### WHAT YOU WILL DO:
Scan the listing and copy each line where the word "computer" is present.

### DATA SUPPLIED:
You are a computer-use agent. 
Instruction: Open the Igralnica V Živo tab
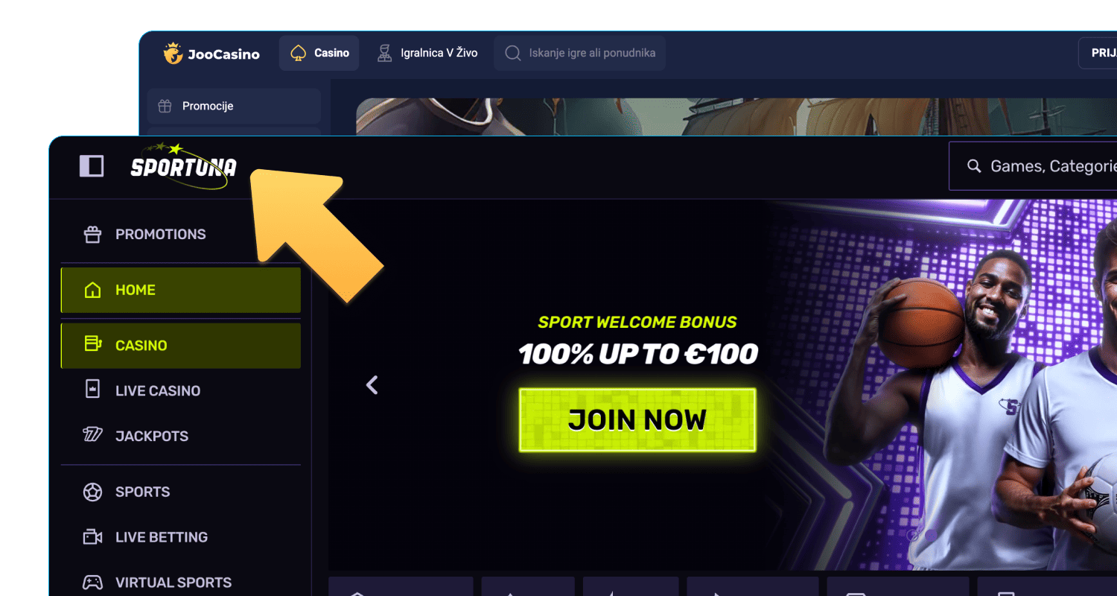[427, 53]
--
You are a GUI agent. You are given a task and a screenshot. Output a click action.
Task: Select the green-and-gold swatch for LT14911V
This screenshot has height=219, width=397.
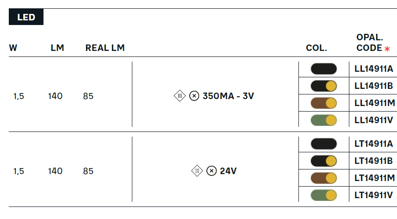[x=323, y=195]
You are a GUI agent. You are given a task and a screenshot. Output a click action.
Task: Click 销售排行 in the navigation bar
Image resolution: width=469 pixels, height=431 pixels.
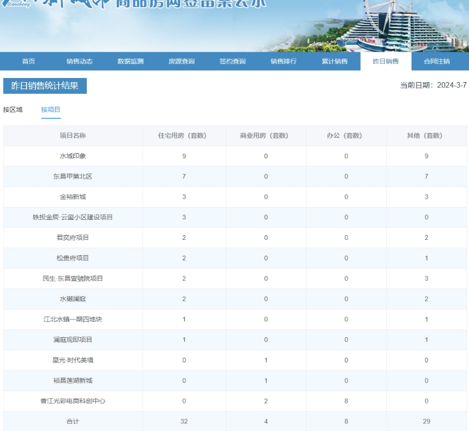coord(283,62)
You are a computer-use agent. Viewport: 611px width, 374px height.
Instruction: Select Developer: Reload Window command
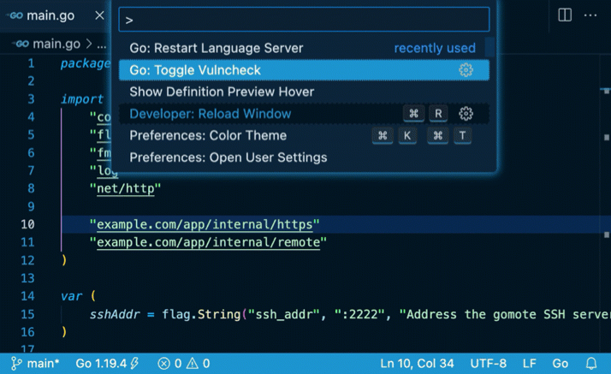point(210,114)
==
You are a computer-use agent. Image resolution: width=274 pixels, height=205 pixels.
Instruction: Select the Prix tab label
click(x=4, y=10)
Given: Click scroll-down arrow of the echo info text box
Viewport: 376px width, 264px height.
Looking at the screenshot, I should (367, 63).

### WRITTEN ANSWER:
You are a computer-use agent. 
You are a computer-use agent. Viewport: 611px width, 374px height.
You are a computer-use agent. Image resolution: width=274 pixels, height=205 pixels.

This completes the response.